Rewrite the lines of all the rows below, changing every "screenshot" to "screen capture" and keeping everything else the same. Omit the pictures from your answer.

(Text and item location entries)
—————

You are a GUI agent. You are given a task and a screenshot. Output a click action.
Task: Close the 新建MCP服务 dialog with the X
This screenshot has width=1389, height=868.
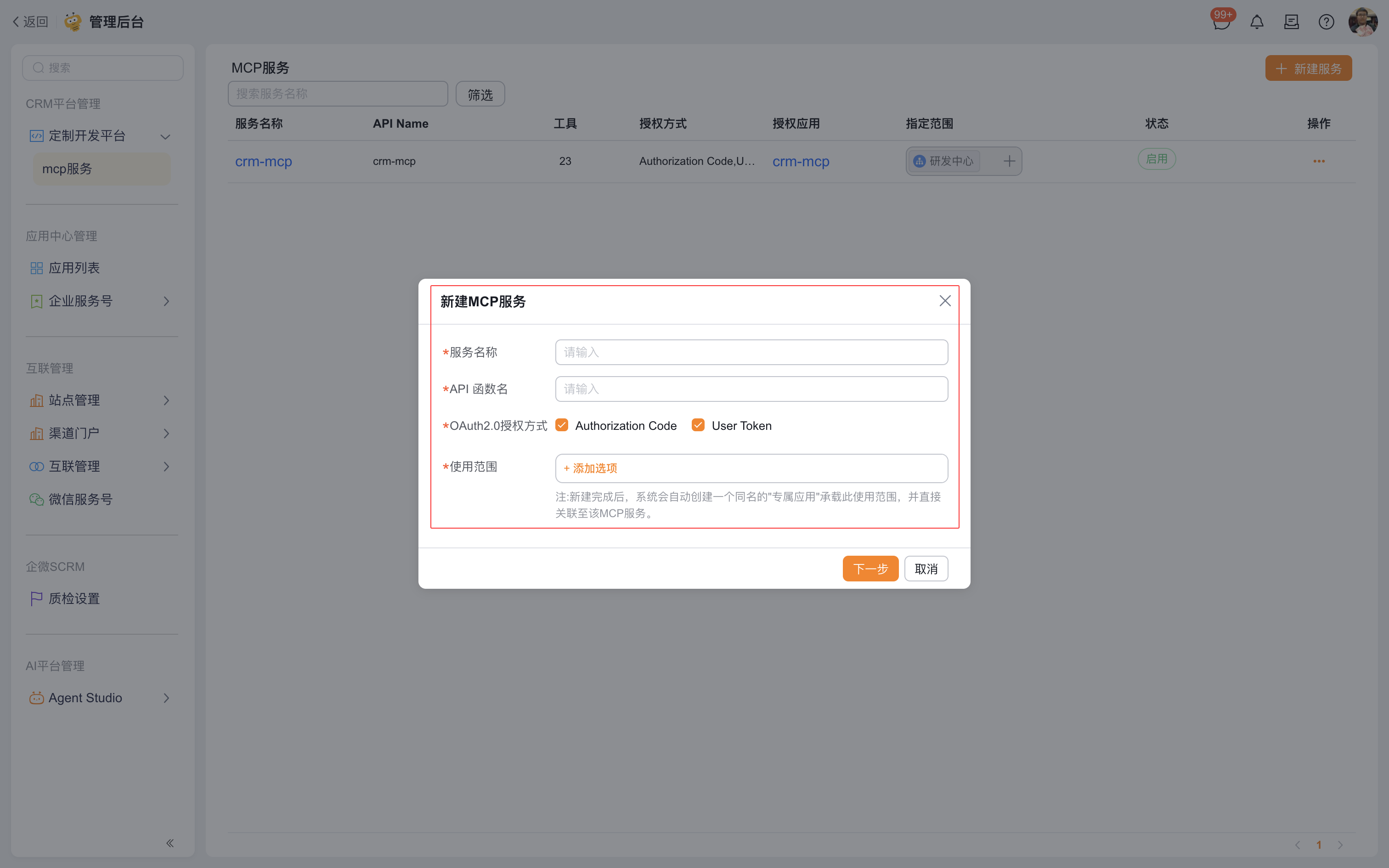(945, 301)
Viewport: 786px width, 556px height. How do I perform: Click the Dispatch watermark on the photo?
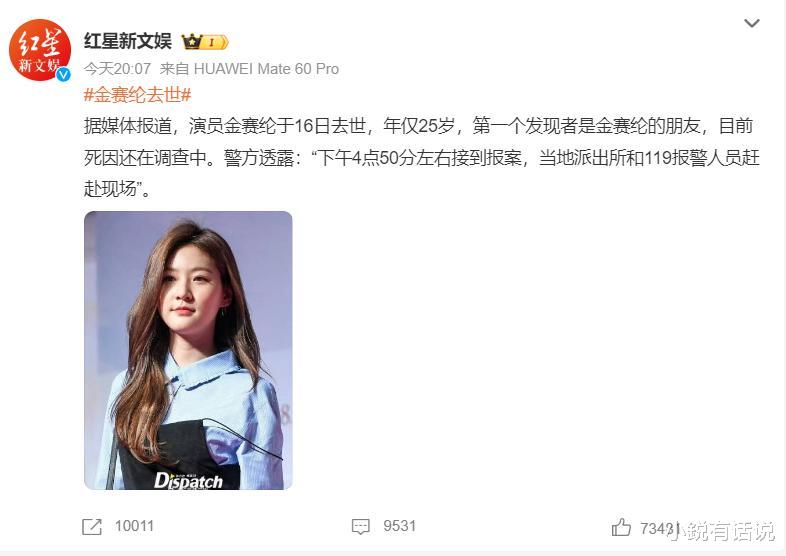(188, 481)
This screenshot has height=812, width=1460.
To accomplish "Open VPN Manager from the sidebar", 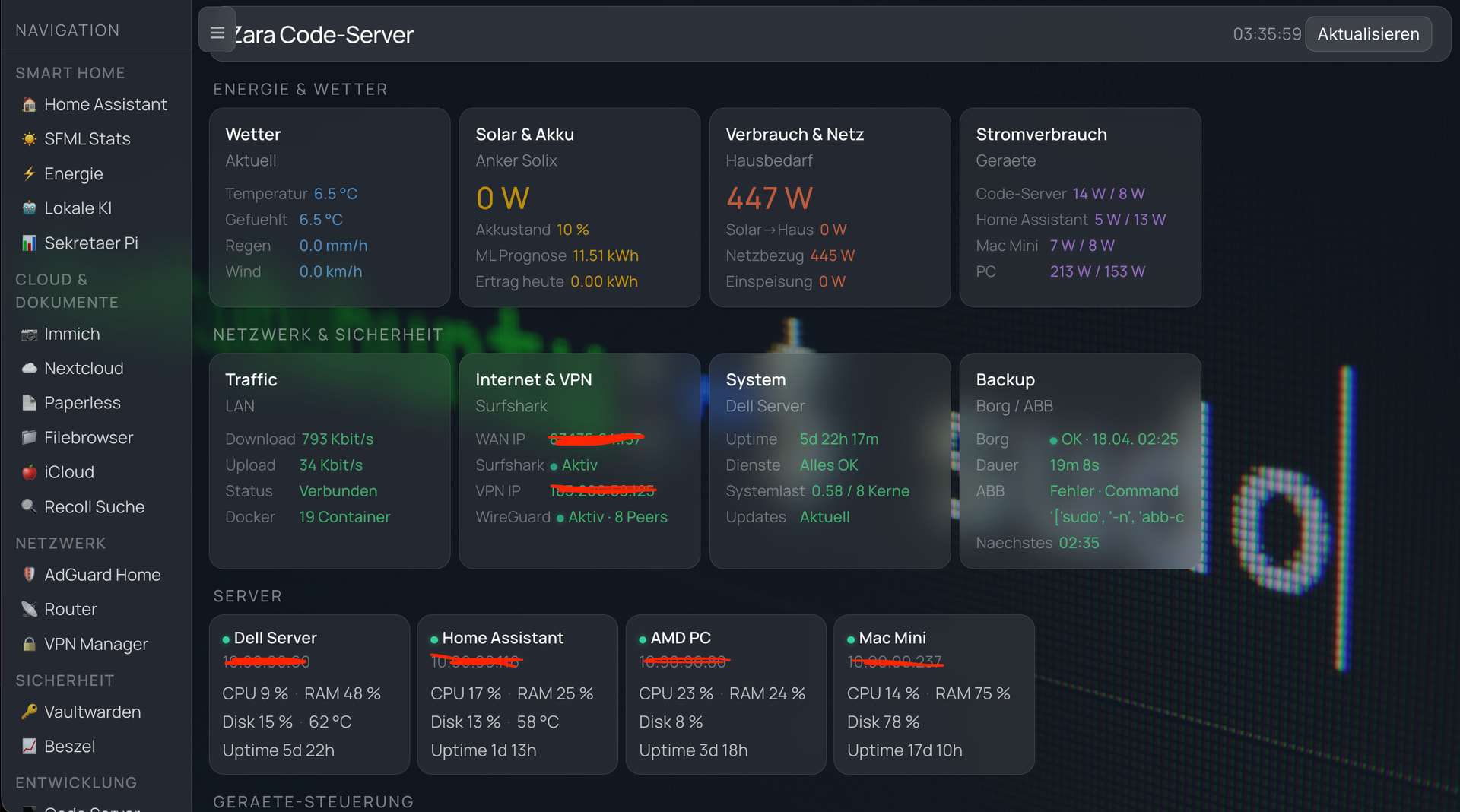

—————

### The response
You are a GUI agent. You are given a task and a screen capture. Output a click action.
Task: Close the 新建MCP服务 dialog with the X
This screen capture has width=1389, height=868.
(945, 301)
Viewport: 786px width, 556px height. How do I perform: Click the Dispatch watermark on the photo?
(188, 481)
This screen capture has height=812, width=1460.
To accomplish "Open VPN Manager from the sidebar", 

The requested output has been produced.